The LG G2 ($199/32GB with 2-year contract) is a study in one-upmanship: From its slightly larger screen to its slightly faster processor, the G2 edges out the Samsung Galaxy S4 in the spec war. But that’s just on paper. The modest performance gains aren’t enough to overcome some of its bugs and its senseless carrier customization. Still, the G2 is an excellent Android option that’ll satiate spec fanatics, but it falls just short of replacing the Galaxy S4 as our Editors’ Choice Android phone on Verizon.
We’ve already tested the LG G2 on AT&T, and there are a few notable differences we’ll cover here, but check out our original AT&T LG G2 review for a full rundown of features.

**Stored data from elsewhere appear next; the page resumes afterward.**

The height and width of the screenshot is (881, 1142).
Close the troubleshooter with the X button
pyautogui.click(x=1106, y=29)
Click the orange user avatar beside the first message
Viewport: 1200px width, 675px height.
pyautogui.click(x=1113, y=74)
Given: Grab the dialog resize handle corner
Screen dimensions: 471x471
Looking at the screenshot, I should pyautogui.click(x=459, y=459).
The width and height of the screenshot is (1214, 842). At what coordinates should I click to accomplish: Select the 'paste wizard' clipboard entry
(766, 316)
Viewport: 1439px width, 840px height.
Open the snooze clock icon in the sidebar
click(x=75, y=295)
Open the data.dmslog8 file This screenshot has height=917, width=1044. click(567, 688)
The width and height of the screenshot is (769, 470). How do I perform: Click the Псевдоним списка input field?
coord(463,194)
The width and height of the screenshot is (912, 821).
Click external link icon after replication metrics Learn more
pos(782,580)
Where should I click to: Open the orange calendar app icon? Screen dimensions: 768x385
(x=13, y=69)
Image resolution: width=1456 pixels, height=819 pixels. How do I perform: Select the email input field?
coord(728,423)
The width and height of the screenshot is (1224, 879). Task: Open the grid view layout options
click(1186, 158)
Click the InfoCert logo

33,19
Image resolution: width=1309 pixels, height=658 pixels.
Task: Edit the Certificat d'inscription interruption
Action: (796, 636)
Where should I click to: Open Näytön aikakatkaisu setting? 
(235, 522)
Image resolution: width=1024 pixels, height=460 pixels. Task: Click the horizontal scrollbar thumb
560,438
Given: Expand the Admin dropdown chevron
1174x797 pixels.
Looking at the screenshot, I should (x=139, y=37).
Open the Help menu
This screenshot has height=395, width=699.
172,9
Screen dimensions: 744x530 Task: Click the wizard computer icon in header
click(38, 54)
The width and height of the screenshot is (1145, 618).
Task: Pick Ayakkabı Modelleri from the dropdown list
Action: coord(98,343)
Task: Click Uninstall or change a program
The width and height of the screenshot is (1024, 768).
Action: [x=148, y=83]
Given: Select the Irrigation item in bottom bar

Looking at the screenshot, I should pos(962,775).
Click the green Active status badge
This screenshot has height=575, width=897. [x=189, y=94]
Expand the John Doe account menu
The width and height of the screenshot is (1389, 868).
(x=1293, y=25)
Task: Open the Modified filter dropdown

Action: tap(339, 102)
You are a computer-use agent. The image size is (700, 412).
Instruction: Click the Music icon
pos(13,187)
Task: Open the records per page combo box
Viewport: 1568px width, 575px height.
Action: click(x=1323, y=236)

Physical Features, Performance, and Call Quality
The G2′s dimensions, weight, and display are the same across carriers. Despite its large 5.2-inch screen, the G2 handles similarly to the 4.9-inch Galaxy S4. All carrier G2s have the bizarre rear-mounted Volume and Power buttons below the camera, but not all of the rear-mounted buttons are created equal. On AT&T’s model, the Power button is raised between the Volume buttons, and the plastic has a different texture that makes it feel more defined. Verizon, for reasons unknown, made all three buttons smaller, flatter, and the same texture. It’s hard enough to get used to AT&T’s setup, but Verizon has rendered these buttons fairly useless—I very rarely found the button I was looking for on my first try. You’ll be using LG’s clever “knock on” gesture a lot. I really like this feature, and it works about as well as AT&T’s, which is about 80 percent of the time. Tapping twice on the screen at any time brings the phone to life. Somtimes I had to tap faster or harder than other times, but it worked more often than not.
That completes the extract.